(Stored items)
Content starts

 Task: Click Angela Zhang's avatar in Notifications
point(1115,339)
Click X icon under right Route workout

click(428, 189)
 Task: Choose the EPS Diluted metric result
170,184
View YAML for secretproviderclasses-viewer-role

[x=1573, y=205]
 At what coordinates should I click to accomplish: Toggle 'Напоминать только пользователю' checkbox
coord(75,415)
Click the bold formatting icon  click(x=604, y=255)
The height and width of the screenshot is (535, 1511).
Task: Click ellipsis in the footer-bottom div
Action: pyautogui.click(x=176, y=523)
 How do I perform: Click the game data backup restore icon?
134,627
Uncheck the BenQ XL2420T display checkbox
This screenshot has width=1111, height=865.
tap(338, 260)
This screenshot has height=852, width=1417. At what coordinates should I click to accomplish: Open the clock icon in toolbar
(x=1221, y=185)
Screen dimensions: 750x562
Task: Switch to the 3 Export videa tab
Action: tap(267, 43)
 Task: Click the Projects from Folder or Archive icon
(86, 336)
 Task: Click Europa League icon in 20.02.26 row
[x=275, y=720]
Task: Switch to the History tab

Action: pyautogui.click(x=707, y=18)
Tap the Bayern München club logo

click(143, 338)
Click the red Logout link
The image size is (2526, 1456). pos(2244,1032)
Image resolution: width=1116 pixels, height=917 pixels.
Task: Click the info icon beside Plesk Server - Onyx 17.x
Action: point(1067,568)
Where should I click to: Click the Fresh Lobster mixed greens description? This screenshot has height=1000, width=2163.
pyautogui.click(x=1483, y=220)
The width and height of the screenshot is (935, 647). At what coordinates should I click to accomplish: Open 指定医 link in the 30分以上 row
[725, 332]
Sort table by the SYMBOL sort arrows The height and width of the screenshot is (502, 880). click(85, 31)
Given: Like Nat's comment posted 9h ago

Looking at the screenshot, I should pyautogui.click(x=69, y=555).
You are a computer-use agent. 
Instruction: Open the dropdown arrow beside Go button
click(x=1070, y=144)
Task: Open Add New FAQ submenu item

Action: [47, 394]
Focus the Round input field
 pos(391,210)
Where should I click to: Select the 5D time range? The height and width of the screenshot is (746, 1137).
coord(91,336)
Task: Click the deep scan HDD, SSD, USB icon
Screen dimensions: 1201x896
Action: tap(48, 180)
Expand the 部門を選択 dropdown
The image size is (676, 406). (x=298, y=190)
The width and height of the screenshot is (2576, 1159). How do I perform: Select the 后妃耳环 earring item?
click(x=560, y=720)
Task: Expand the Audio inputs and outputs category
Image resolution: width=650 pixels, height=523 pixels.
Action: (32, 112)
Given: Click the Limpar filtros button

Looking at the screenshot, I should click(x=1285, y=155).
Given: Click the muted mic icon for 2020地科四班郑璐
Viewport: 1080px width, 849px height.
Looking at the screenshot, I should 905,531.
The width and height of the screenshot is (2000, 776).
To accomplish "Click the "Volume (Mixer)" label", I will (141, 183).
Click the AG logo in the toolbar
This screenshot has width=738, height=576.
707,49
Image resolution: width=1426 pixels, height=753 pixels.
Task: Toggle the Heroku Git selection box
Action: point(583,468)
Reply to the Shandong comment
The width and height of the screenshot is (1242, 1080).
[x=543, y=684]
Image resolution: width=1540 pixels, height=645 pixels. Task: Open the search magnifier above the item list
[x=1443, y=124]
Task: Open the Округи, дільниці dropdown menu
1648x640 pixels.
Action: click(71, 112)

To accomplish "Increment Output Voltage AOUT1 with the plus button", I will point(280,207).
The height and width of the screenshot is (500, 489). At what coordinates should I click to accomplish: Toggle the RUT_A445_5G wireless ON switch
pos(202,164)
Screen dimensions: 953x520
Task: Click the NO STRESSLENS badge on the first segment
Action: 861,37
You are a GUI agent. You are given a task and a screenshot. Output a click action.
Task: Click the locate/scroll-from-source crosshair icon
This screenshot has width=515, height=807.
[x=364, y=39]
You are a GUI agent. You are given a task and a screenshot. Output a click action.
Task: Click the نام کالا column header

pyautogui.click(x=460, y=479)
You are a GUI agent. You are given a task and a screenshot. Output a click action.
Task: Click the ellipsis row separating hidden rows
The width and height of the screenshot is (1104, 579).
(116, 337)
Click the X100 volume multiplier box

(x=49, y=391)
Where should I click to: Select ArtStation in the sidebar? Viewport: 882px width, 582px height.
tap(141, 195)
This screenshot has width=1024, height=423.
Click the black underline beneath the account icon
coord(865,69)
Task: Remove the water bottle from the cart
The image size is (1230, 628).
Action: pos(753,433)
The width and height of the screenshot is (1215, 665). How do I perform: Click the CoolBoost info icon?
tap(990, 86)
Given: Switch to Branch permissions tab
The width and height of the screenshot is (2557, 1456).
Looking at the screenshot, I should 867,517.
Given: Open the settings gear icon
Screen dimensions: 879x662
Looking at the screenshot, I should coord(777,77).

Content ends

Problem to work on: When the line with "Sort table by" is reached in the data above, start copying there, and copy each line exactly until the line with "You are a computer-use agent." has been copied; copy nothing else.

Finished exercise:
Sort table by the SYMBOL sort arrows The height and width of the screenshot is (502, 880). click(85, 31)
Given: Like Nat's comment posted 9h ago

Looking at the screenshot, I should pyautogui.click(x=69, y=555).
You are a computer-use agent. 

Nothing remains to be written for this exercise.